Late Effects of Radiation Therapy
Late effects of radiation therapy are adverse effects that become apparent several years after the completion of treatment. Because many of these effects take years to manifest, most of the accumulated data are from patients treated with old technology and out-of-date radiation doses. Treatment-related adverse effects vary according to the area of the body treated. Here, we discuss effects related to radiation to the head and neck, pelvis, and mediastinum, as well as the increased risk of second malignancies that can accompany radiation therapy.
Xerostomia
The risk of long-term xerostomia associated with radiation has been well documented in patients with head and neck cancer. However, the risk of xerostomia associated with radiation therapy is unknown in patients with lymphoma, which is treated with lower doses than those used to treat head and neck cancers. In the subacute setting (6 months after radiation therapy is completed), patients have a reduced risk of mouth dryness and sticky saliva if the mean dose to each of the parotid glands was less than 31 Gy and the mean dose to the minor salivary glands was less than 11 Gy (Rodrigues et al. 2009). This reduced risk is presumed to persist in the long term.
Thyroid Disorders
The most common late effect after radiation to the lower neck is hypothyroidism. The risk of thyroid disease 20 years after radiation therapy has been reported to be 52% (Hancock et al. 1991). In a childhood cancer survivorship study, survivors who had been treated with radiation had a 17 times higher risk of hypothyroidism than did siblings who did not receive radiation (Sklar et al. 2000). Thyroid disorders have also been closely linked to the doses of radiation received.
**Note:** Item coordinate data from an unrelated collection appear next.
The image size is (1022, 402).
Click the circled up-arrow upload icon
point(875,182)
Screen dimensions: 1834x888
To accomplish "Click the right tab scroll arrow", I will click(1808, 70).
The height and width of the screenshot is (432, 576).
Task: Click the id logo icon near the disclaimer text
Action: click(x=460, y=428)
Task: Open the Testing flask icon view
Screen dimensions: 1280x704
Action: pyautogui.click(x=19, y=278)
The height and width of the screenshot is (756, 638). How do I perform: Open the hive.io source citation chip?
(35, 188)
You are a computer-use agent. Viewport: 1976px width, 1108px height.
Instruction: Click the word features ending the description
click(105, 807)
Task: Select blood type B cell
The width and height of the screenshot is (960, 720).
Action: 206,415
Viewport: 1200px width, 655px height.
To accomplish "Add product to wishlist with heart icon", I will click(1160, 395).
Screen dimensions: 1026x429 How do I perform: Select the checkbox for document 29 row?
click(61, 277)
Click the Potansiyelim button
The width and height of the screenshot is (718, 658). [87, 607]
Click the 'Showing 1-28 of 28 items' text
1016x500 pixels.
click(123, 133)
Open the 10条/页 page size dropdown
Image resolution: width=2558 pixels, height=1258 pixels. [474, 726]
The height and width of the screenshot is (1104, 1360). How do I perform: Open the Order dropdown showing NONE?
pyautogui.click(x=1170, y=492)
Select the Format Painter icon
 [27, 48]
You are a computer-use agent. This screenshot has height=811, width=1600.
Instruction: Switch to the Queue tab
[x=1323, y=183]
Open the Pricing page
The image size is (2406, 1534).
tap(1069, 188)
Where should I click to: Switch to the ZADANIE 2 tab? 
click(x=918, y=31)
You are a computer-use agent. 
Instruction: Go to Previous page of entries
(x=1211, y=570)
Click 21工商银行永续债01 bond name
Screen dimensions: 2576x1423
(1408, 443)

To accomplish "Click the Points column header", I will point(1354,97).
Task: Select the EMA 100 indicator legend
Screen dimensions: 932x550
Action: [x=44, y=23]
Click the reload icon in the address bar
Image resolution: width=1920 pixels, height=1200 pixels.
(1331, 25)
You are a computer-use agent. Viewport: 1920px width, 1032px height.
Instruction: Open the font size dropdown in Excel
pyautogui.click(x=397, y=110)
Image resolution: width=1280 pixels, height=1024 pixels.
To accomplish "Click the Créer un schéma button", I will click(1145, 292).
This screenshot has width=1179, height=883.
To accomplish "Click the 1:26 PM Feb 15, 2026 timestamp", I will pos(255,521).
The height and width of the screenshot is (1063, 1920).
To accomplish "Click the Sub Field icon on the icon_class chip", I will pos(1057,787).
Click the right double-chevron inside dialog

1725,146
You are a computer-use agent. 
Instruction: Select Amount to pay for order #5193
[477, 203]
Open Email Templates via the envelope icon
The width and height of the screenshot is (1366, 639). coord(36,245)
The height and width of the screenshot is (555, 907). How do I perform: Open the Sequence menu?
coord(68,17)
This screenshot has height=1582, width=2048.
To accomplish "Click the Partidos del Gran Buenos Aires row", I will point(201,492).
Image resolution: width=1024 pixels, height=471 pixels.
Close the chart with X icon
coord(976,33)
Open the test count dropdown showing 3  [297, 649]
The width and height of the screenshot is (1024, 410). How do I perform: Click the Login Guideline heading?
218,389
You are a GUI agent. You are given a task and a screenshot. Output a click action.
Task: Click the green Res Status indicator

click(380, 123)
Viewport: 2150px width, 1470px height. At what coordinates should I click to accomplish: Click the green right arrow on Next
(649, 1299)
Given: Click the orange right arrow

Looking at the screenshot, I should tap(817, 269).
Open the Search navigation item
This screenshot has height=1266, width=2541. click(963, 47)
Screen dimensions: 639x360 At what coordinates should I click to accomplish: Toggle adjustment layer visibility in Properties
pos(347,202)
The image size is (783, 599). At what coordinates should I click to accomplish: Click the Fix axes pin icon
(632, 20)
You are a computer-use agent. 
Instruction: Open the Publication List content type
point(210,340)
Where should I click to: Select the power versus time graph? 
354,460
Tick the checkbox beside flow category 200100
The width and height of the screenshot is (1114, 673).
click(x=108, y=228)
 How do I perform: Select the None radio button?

In the pediatric population, 17% of children who received less than 26 Gy developed a thyroid disorder, whereas 78% of children who received more than 26 Gy developed thyroid problems (Constine et al. 1984). The median time to develop hypothyroidism after radiation therapy is approximately 6 years (Bhatia et al. 1989). Less common thyroid disorders that may develop after radiation therapy include Graves disease, thyroiditis, thyrotoxicosis, thyroid nodules, and thyroid malignancies.